After a walk in the garden I have noticed some changes in the bottom leaves of my tomato plants. But my biggest problem continues to be the wildlife that visit the garden and take samples of tomatoes. This morning we watched a doe helping herself to ear corn in the front field. The juvenile rabbit in the front yard no longer hops away when I walk to get the mail. Ah, life in the country.
Have you been checking for pests and disease in your landscape and vegetable garden? If you sense “troubles” in tomato paradise you should consider visiting the ohioline.osu.edu website and reading up on tomato leaf spot diseases.
Septoria Leaf Spot is a fungal disease that affects the foliage of tomatoes. It does not affect fruit directly.
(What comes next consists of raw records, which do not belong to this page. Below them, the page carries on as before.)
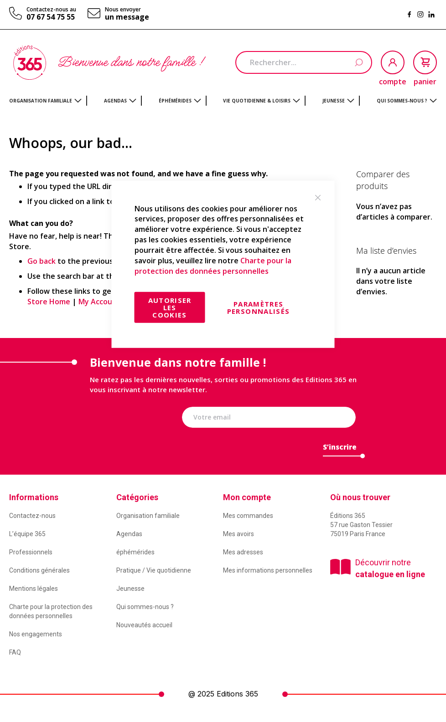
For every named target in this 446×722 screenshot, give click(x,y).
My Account (99, 302)
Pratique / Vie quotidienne (153, 570)
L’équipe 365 (27, 534)
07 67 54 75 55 (50, 17)
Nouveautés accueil (144, 625)
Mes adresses (243, 552)
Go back (41, 261)
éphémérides (135, 552)
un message (127, 17)
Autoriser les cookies (170, 307)
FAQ (15, 652)
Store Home (48, 302)
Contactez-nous (32, 515)
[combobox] (303, 62)
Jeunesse (130, 588)
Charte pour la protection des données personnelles (213, 265)
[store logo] (29, 62)
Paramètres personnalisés (258, 307)
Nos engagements (35, 634)
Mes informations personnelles (267, 570)
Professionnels (30, 552)
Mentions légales (33, 588)
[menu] (223, 101)
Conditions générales (39, 570)
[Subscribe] (340, 449)
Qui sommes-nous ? (145, 606)
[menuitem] (45, 101)
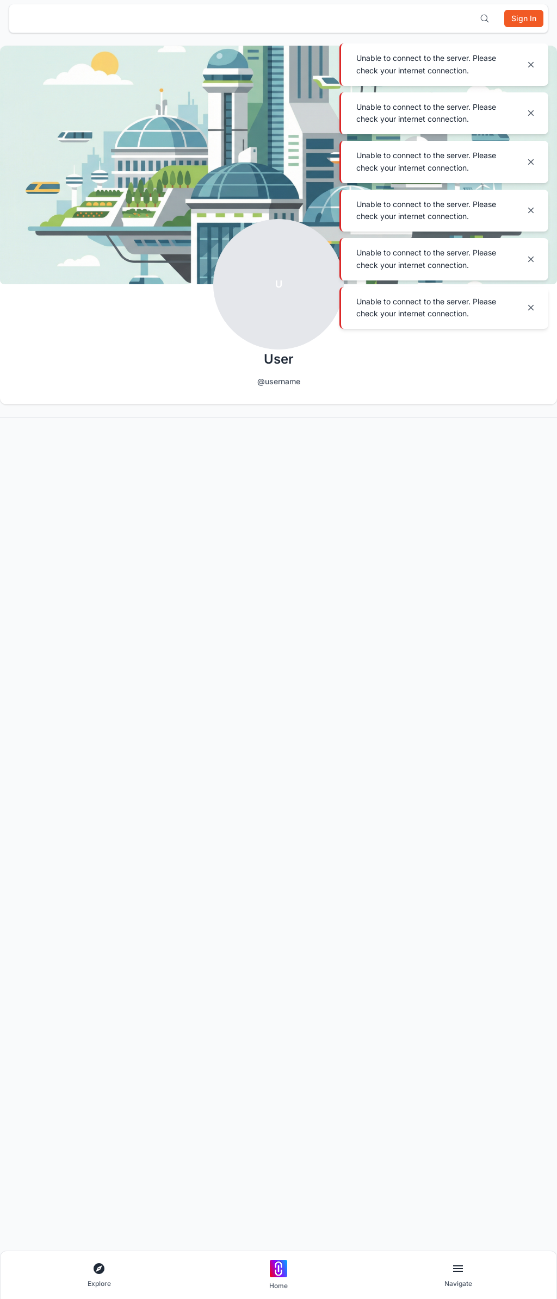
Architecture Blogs (152, 975)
The disease causes rapid defoliation when weather is warm and moist. Septoria Leaf Spot produces lesions that are usually brown, circular, and small with a yellow halo. Fungal fruiting bodies know as pycnidia can be seen usually in the middle of the mature lesion as tiny, black dots.
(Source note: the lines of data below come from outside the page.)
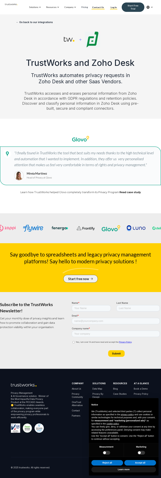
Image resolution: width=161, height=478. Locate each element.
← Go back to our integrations (34, 22)
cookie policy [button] (112, 423)
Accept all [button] (140, 462)
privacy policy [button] (127, 414)
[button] (35, 7)
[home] (11, 7)
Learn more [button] (124, 469)
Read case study (130, 192)
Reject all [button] (107, 462)
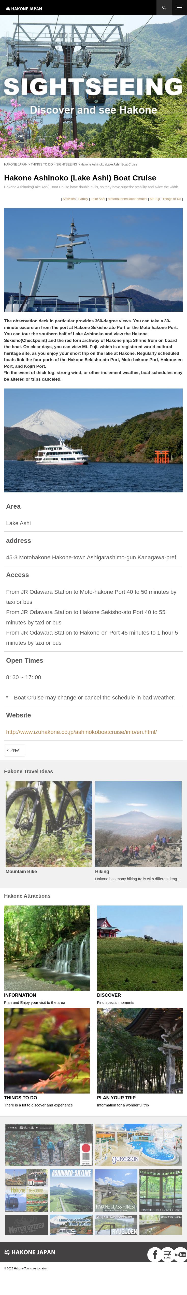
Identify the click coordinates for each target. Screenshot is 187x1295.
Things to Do (171, 199)
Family (83, 199)
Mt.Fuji (155, 199)
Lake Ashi (98, 199)
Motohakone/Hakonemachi (127, 199)
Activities (69, 199)
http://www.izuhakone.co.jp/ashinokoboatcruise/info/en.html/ (81, 732)
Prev (14, 750)
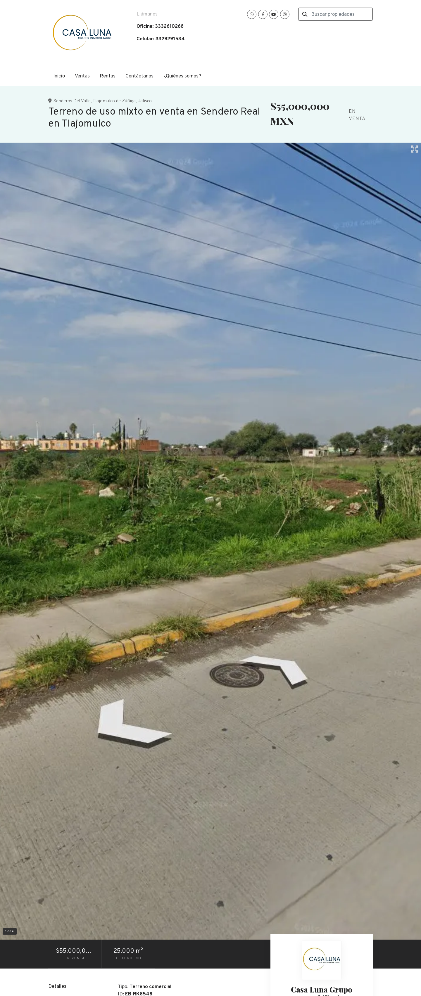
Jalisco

Septoria starts on the lower leaves and works its way up the plant. OSUE Fact Sheet, Septoria Leaf Spot of Tomatoes (HYG-3112-96 at ohioline.osu.edu), provides gardeners with important tips to control Septoria: 1) Rotate out of tomatoes for four years, 2) Deep plow, preferably in the fall, to bury all plant refuse, 3) Grow tomato transplants in sterilized soil, 4) Control weeds, especially horse nettle, Jimson weed, and nightshade, and 5) Use of a protectant fungicide may be necessary to adequately control Septoria Leaf Spot when conditions are favorable for disease development. Remember to read all and follow all directions carefully.
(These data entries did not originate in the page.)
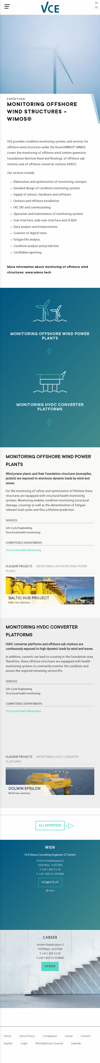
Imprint (8, 1043)
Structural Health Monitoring (23, 550)
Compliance (50, 1036)
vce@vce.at (50, 882)
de (96, 7)
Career (50, 966)
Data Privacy (27, 1036)
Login (24, 1043)
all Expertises (50, 825)
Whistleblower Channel (49, 1043)
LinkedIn (76, 1043)
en (96, 3)
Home (7, 1036)
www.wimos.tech (38, 273)
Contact (86, 1036)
Septoria lycopersici lives between tomato crops in the soil on infested debris of tomato and weeds. Spores formed on crop debris splash onto foliage and start the disease. Wind and rain spread spores produced in the dark bodies formed in leaf spots to adjacent uninfected leaves. The fungus is most active between 60 and 80 degrees F when rainfall is abundant.
Many leaf spot diseases can mimic each other in their early stages of development, so careful observation is very important when determining what may be affecting your tomato plants. Proper diagnosis will help you select the most appropriate management of the disease.
Some other diseases that might threaten your tomato crop include: Early Blight, Late Blight, Bacterial Spot, Blossom-End Rot, and Blossom drop without fruit set. If you would like to learn more about these special problems with tomatoes, be sure to check out the OSUE FactSheets found at ohioline.osu.edu.
I love to eat sun-warmed tomatoes right off the vine. My husband prefers carrying the salt shaker to the garden for his tomatoes. Do you salt your tomatoes or not?